2008-06-11 15:27:00
Os governadores de Mato Grosso do Sul, Paraná, Santa Catarina e Rio Grande do Sul, que integram o Codesul (Conselho de Desenvolvimento e Integração Sul), devem discutir na reunião de hoje em Campo Grande, uma proposta de alongamento da dívida dos Estados, o que permitira ampliar a margem de crédito. Com a atual dívida, no caso de MS quase R$ 7 bilhões, os estados estão com toda capacidade de endividamento comprometida.
O presidente do Banco do Brasil, Antônio Francisco de Lima Neto, já sinalizou com essa hipótese. Técnicos do BB encarregados de reestruturas as dívidas dos estados admitem essa alternativa. A idéia é o refinanciamento com parcelas e taxas pré-fixadas. Com a operação, os governos dos estados que integram o bloco do Sul estadual ficariam com uma margem maior para investimentos.
Para os governadores, a medida teria efeito dominó. Eles avaliam que o refinanciamento aceleraria o crescimento do País porque atualmente os estados estão sem capacidade de investimento e as demandas acabam recaindo sobre a União. `
Os governadores também podem discutir, segundo fonte palaciana, que o mesmo mecanismo seja aplicado às dívidas dos estados junto ao BNDES (Banco Nacional de Desenvolvimento Econômico e Social). Com o modelo apresentado de renegociação pelo governador de Santa Catarina, Luiz Henrique da Silveira (PMDB), os estados poderão se planejar e prever gastos em longo prazo.

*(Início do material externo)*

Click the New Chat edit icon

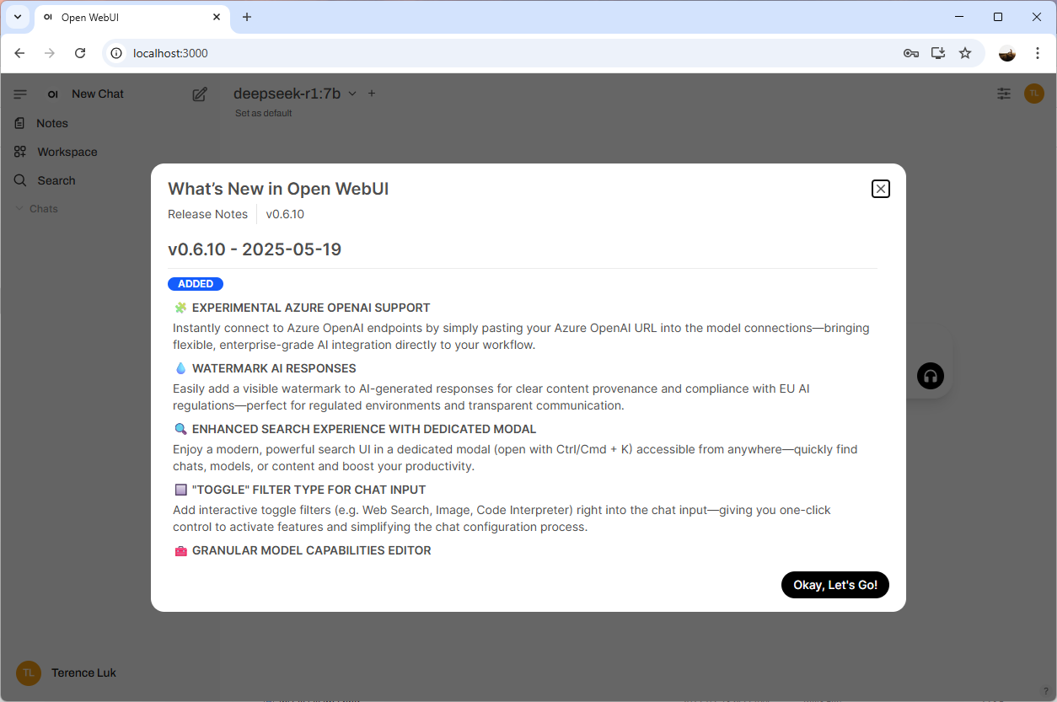(x=200, y=94)
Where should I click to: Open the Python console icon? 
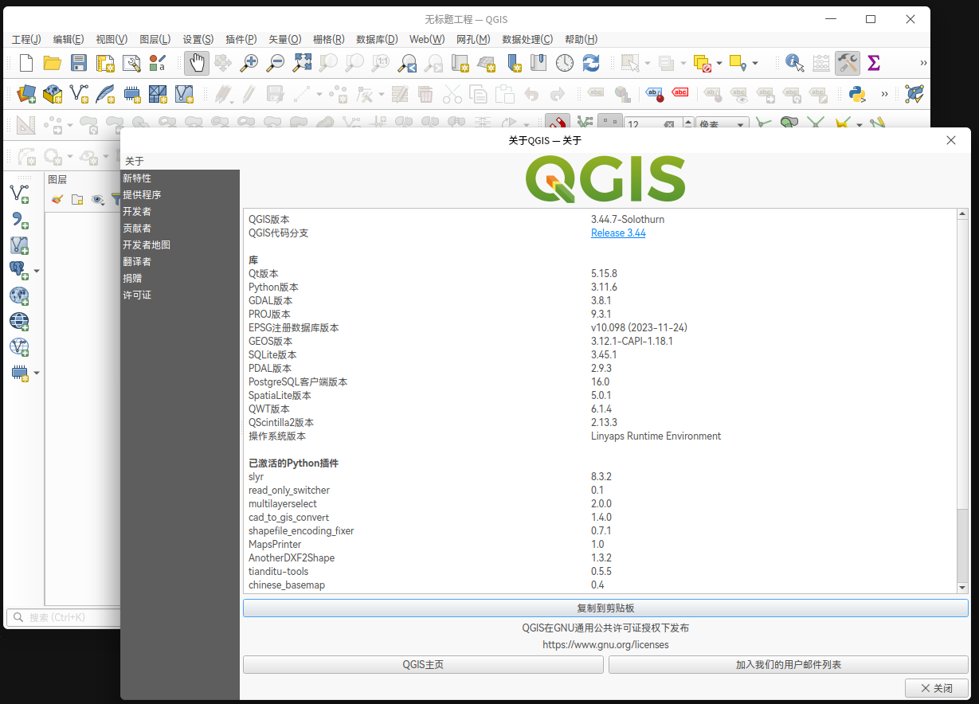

A proposta apresentada pelo Banco do Brasil deve ser apresentada em forma de protocolo de intenções na reunião do Codesul hoje. Segundo os técnicos do Banco do Brasil, dentre as vantagens para a União estão o recebimento da dívida e a aplicação de crédito recebido antecipadamente no resgate dos títulos de renegociação. Se houver aprovação, a negociação deve ser operacionalizada mediante autorização das assembléias legislativas.